The Office of National Statistics [The UK Statistics Authority] has released a white paper, ‘Help Shape Our Future”, which sets out its proposals for conducting the 2021 Census in England and Wales. One section of this specifically looks at the question of adding new tick-boxes of ethnicity, two of which are currently tick-boxes in the Religion category. These recommendations are based on the results of the ONS’s 2017 Consultation, where they committed to undertake a review of the ethnic group response options. Four groups would be reviewed to see if new options were needed they are: Roma, Somali, Sikh and Jewish [the latter two have previously been only under Religion]
Data on the ethnic groups was considered necessary by the ONS in order to “understand inequality, inform and monitor policy development, allocate resources and plan services”. The consultation with these groups included informal interviews at Roma community events, focus groups to understand the impact on the Gypsy or Irish Traveller community of potentially adding a “Roma” tick-box, and cognitive interviews with Black, African, Caribbean or Black British participants to understand the best way to obtain more detailed data on ethnically Somali individuals. Such engagement led to the conclusion that evidence was not provided that further forms of identification were necessary for Somali, Sikh or Jewish communities however there was some evidence provided which supported the usefulness of adding a “Roma” tick-box.
The consultation illustrates the sensitivities that arise when governments seek to acquire and record information of its population. While some members of these communities believe a tick-box gives them recognition and means that important data collection for resource allocation is done on behalf of their community, leading to possible policy development, others have viewed the possible inclusion of their ‘ethnicity’ as unsuitable, inappropriate or viewed it with suspicion due to a history of discrimination based on this ‘ethnicity’.
Adding a tick-box for the Roma community appears to be most grounded in the need for policy development.

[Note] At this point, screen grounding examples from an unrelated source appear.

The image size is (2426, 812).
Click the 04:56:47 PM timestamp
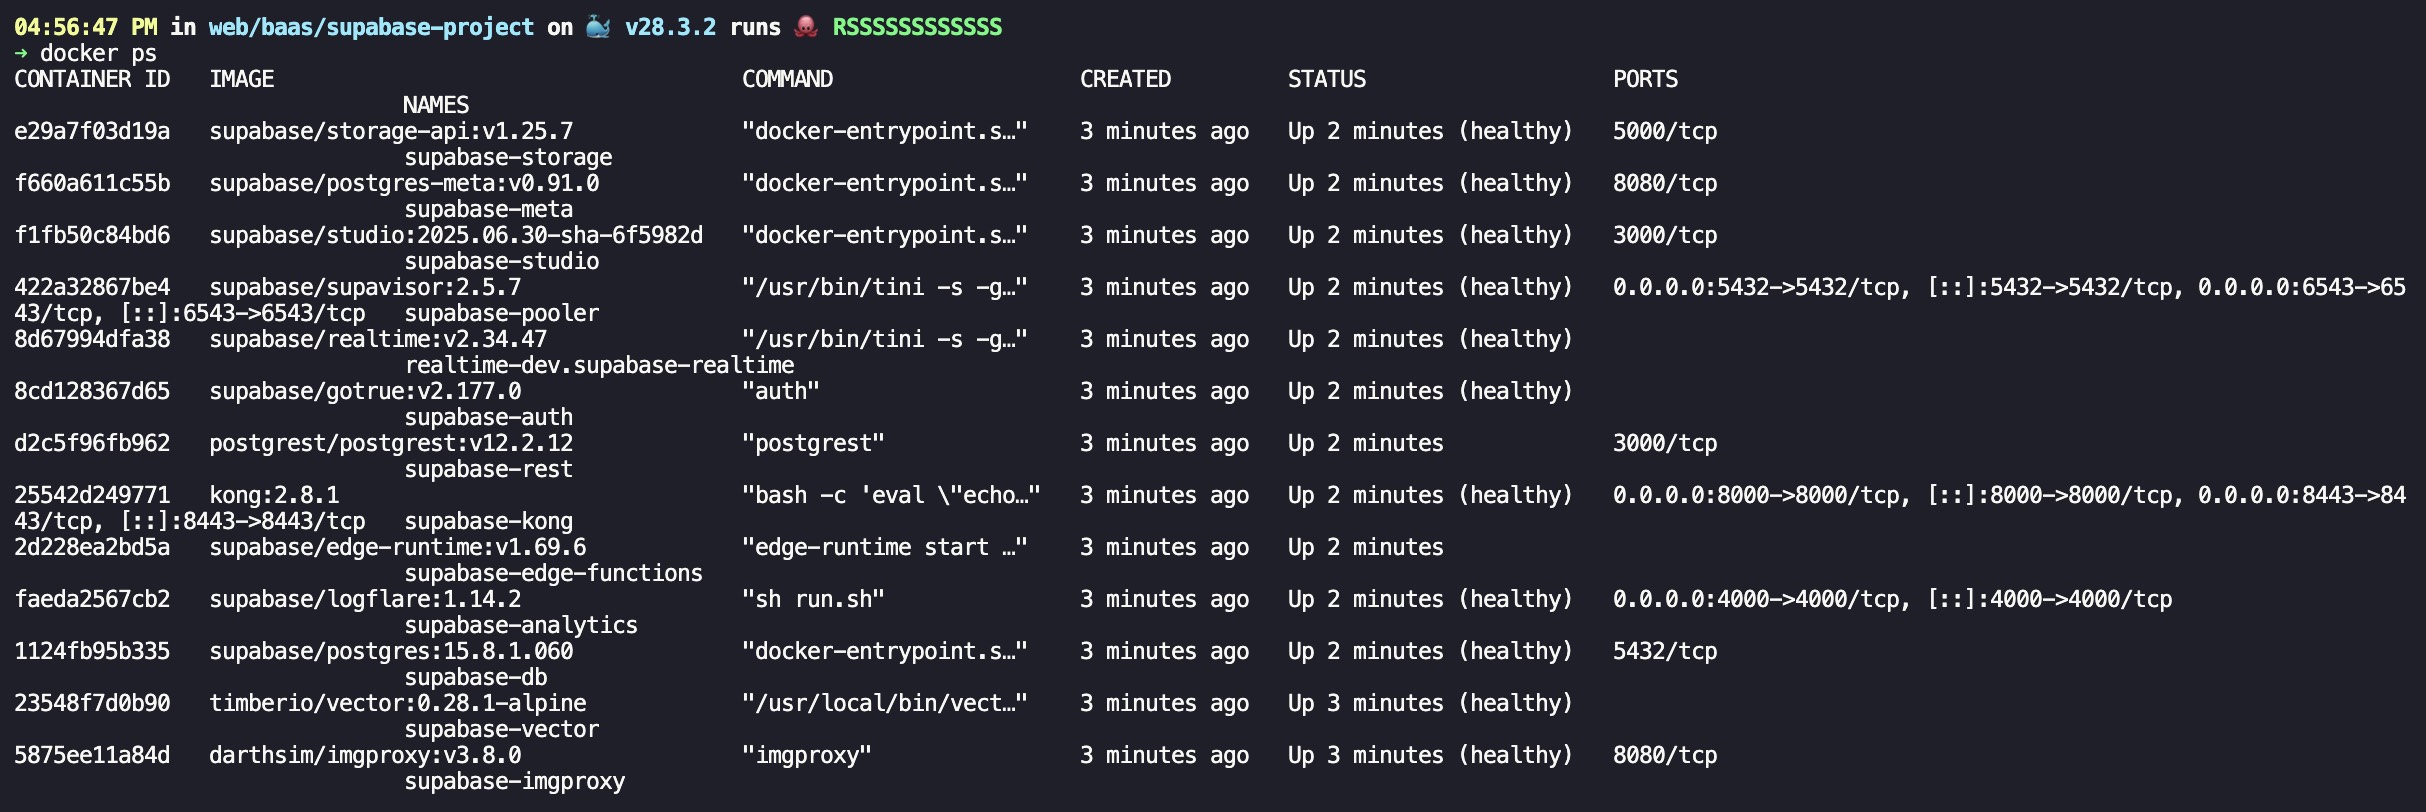pos(85,27)
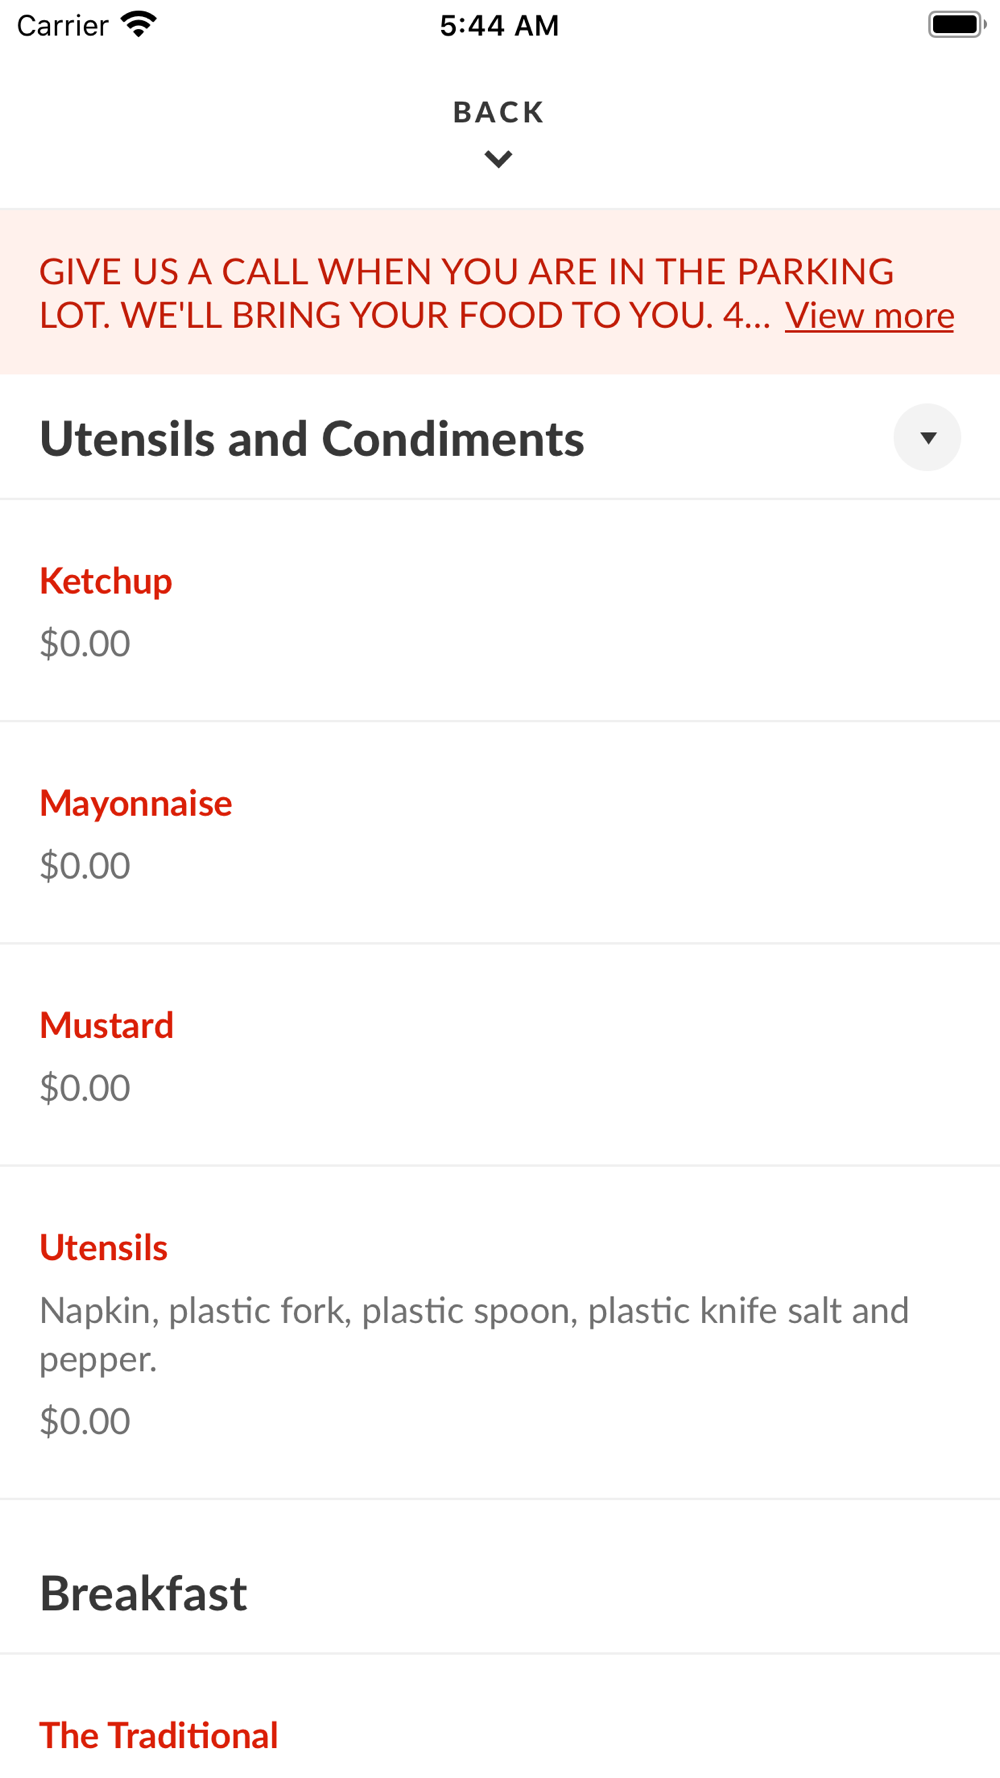Tap the BACK label at top
This screenshot has height=1778, width=1000.
click(x=498, y=112)
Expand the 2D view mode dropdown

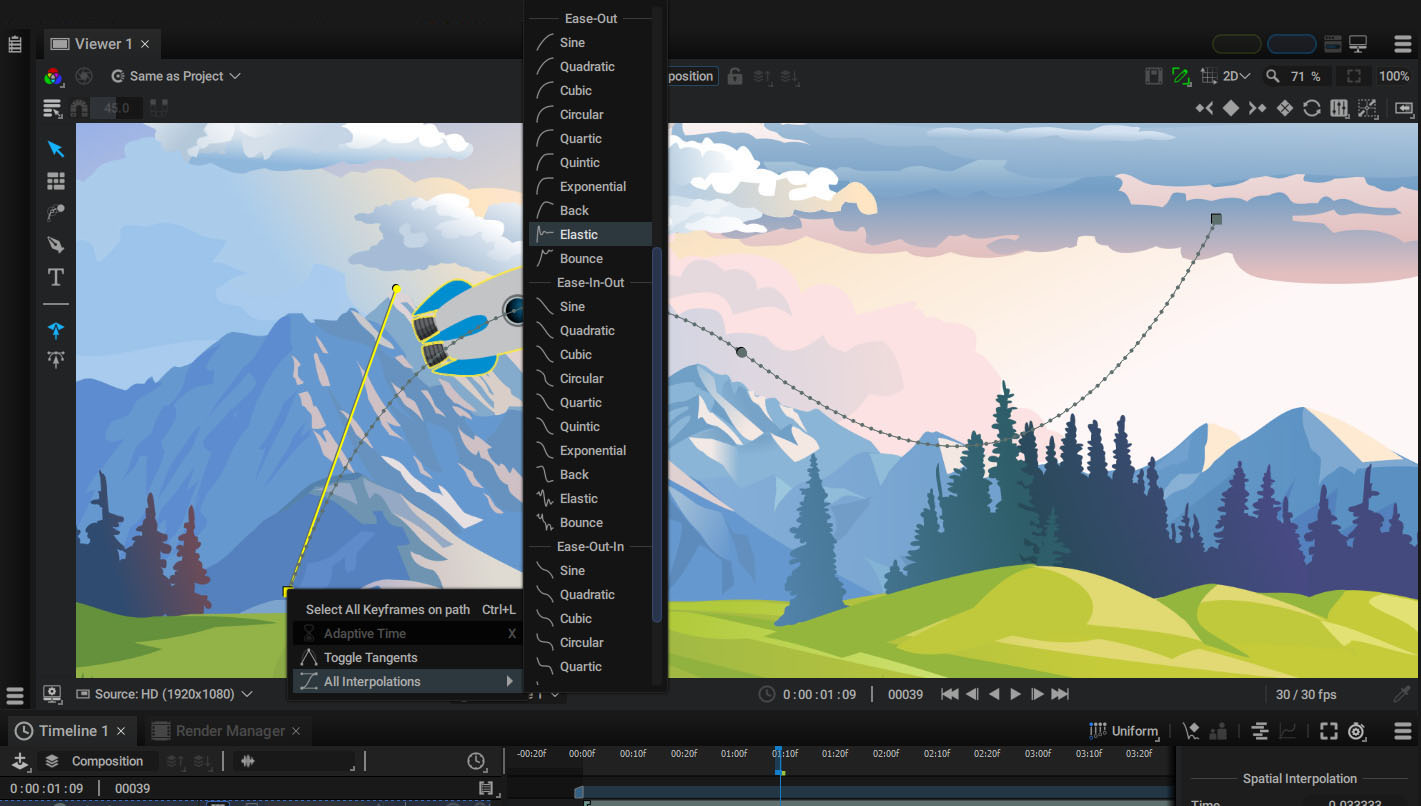[x=1237, y=76]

For example, the ONS describes how the UK’s National Health Service has highlighted that the data that is available suggests that the group “experiences considerably worse health, and lower life expectancy, than average. There is also a need for Roma data for school place planning, planning housing developments, meeting language requirements, and in understanding the community’s higher unemployment rates and lower educational outcomes compared to other communities. There is “consistent support” within the community for a “Roma” tick-box.
Similarly, the Somali Community representatives and stakeholders consulted believe that the significant disadvantage that the Somali Community was experiencing in housing, employment, health and education could be helped by better data on the ethnically Somali population. However, the focus groups saw that the inclusion of a specific “Somali” tick-box, as the only African ethnicity to have a tick-box, raised suspicions among Somali participants with higher literacy levels, who questioned why this data was needed and suggested that it “reflected a history of discrimination against the Somali population”. Black African participants also questioned why Somalis were singled out, raising concerns as to the fairness of this. Furthermore, many participants felt that a specific tick-box would stop them from being able to identify themselves as African, an important part of their ethnic identity. Again a reflection of the importance of taking into account the social and political context in which censuses operate, participants said that they “often felt they were denied this identity by other groups of African heritage who suggested they were “not really African” due to differences of language, hair and religion.”
Consultation with the Jewish community also reflects this importance, with the inclusion of a “Jewish” tick-box considered “highly unacceptable”, since it was “perceived as a negative attempt to “single out” the Jewish population and evoked comparisons to World War 2 Germany”, with personal experiences of present-day anti-Semitism meaning many were reluctant to disclose their Jewish identity in certain social situations, as well as an official form.
Research within the Sikh community has suggested that the existing Sikh religion tick-box will capture virtually all Sikhs in the UK. However the Sikh Federation (UK) and the All-Party Parliamentary Group for British Sikhs have criticised this strongly, suggesting such a decision has opened itself up to ‘legal action and a claim of institutionalising discrimination against Sikhs’.
Another group angered by the ONS are campaigners from the Cornish Nationalist Party, as reported in the BBC, who had called for a tick-box akin to that of Welsh, Scottish and Irish. The ONS said that the calls were “very localised and not strong enough to justify its inclusion in the nationwide census” Dick Coke of Mbyon Kernow (the Cornish National Party), said such a decision was “illogical, prejudicial, disrespectful and just plain wrong” because “The Cornish are recognised as a national minority though the Framework Convention for the Protection of National Minorities, just the same as the Irish, Scots and Welsh”, and so arguing that they are the only national minority denied a tick-box.
The ONS also recommends including questions about sexual orientation and gender identity for those aged 16 and above. This will ask whether someone considers themselves straight, gay or bisexual. The questions will be voluntary on the form. Research by the ONS found that 30 percent of the survey population did not support the inclusion of the new sexuality questions, however they said that the questions “will make it easier to monitor inequalities” in the minority groups.